━━━ Records supplied ━━━

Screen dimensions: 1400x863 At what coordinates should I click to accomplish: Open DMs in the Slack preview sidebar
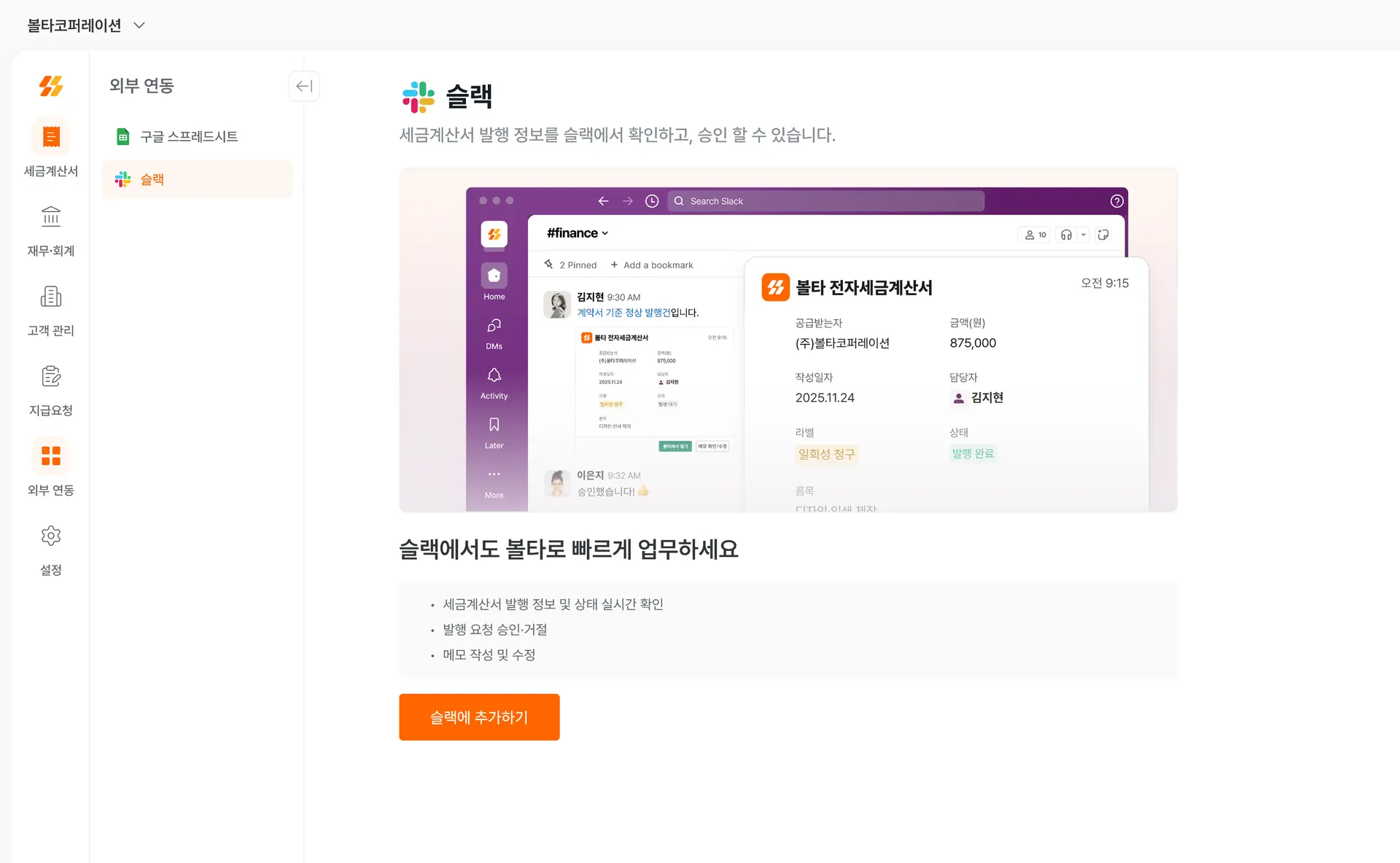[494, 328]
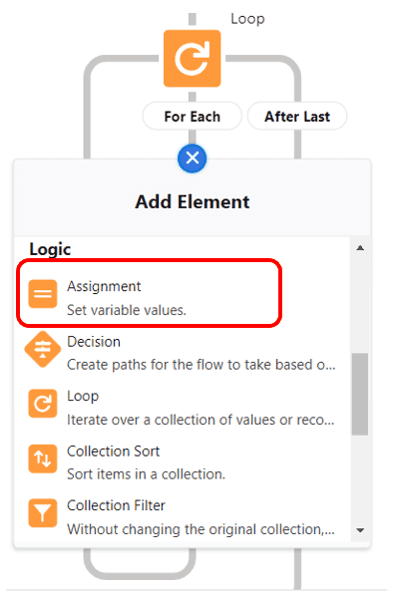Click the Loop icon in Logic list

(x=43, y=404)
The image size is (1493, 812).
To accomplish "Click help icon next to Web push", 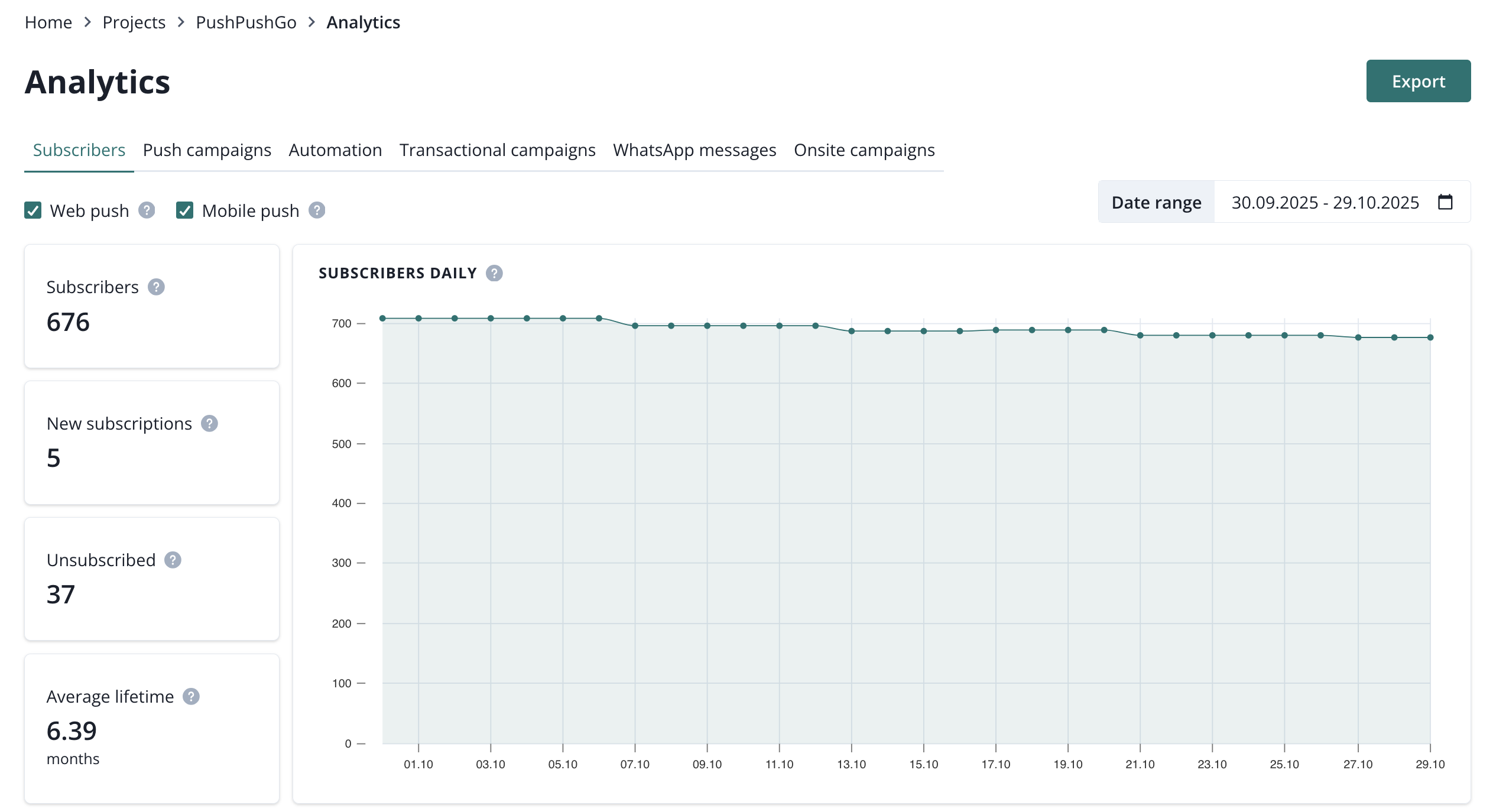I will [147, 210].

━━━

• [Written exercise]
Recast the stretch of the listing from its start through the line containing "(x=43, y=404)" as a numbered list, leaving out blank lines and pictures.

• [Answer to this exercise]
1. Screen dimensions: 1400x863 At what coordinates should I click to accomplish: Open DMs in the Slack preview sidebar
2. [494, 328]
3. Click the Loop icon in Logic list
4. (x=43, y=404)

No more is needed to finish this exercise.